As my post retirement friendship tour began to draw to a close, this after my wife, Lynn, informed me that me “to do list” was getting longer and longer, I found my way to Bunkie, Louisiana. Now I have to admit, that Bunkie is not at the top of most people’s “bucket list,” but it was truly an important place for me to visit during the second week of my retirement. The reason goes back to the first of this three column series on friendship: “make new friends, but keep the old, one is silver and the other is gold.” One of my oldest friends, or better said, a friend I have had for the longest amount of time lives in Bunkie, Louisiana.
My friend, LaMon Brown is Pastor of the First Baptist Church of Bunkie, and I have known him since he and I were five years old. Allow me to share some of our history. Back in the days when five your olds could, I walked the three blocks from my home to Mr. Martin’s Store to buy baseball cards with bubble gum wrapped inside. On the way home, I passed a house where I saw another five year old with a tricycle with attached wagon filled with bottle caps. The caps also came from Mr. Martin’s Store. It seems that as I was working on my baseball card collection, LaMon was working on his bottle cap collection.
Skip forward to third Grade. LaMon and I were both in Miss Rousseau’s class. I sat in one corner of the room and LaMon sat in the other corner of the room (a sure sign that we were both to grow up to be preachers). Over the years, we were in the High School Band together, occasionally dated the same girls (not at the same time) and on some occasions my mother would pick LaMon up and take him home from school instead of me.

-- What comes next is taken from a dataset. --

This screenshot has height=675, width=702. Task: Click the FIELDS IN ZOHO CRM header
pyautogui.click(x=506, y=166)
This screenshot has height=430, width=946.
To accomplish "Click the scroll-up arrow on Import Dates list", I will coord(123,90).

LaMon and his wife Pat served as Missionaries in India and Thailand and at one time he and I both served the Church in New Orleans, I as a pastor and he as a professor at New Orleans Baptist Theological Seminary. We spent lots of time together during those New Orleans years, played lots of Golf and talked lots of theology. During one important golf outing we decided that our calling as ministers was to bring people back to the Center. Not the middle, but the center. The two are not the same thing. The middle is all about compromise and the Center is Jesus Christ.

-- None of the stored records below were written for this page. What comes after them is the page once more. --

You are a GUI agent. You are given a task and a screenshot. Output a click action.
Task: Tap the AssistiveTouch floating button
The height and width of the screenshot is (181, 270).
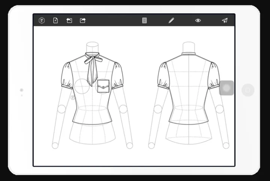pyautogui.click(x=227, y=88)
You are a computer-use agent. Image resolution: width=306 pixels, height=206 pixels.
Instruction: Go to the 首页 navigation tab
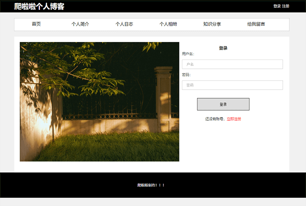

So, a trip without spending time with LaMon would be like a day without sunshine. We spent time talking about the things which are important to us: our families, our health, Jesus the Center, and believe it or not, we even played a little golf. It is truly a blessing to have had a friend for fifty-eight years, a friend who will be honest with me, who will disagree with me and still love me, a friend who brings out the best in me. This friendship is a “pearl of great price,” and a reminder and an assurance that all friendships are gifts from God. A reminder that we human beings were not created to live alone but to live in fellowship with God and with one another, now and forever.
With all the distractions life in the twenty-first century offers us, this “friendship tour,” reminded me, and I hope my sharing of it reminds you, of what is important in this life, as well as in the life of the world to come.”
May God grant us these friendships that make us more than we could ever be on our own!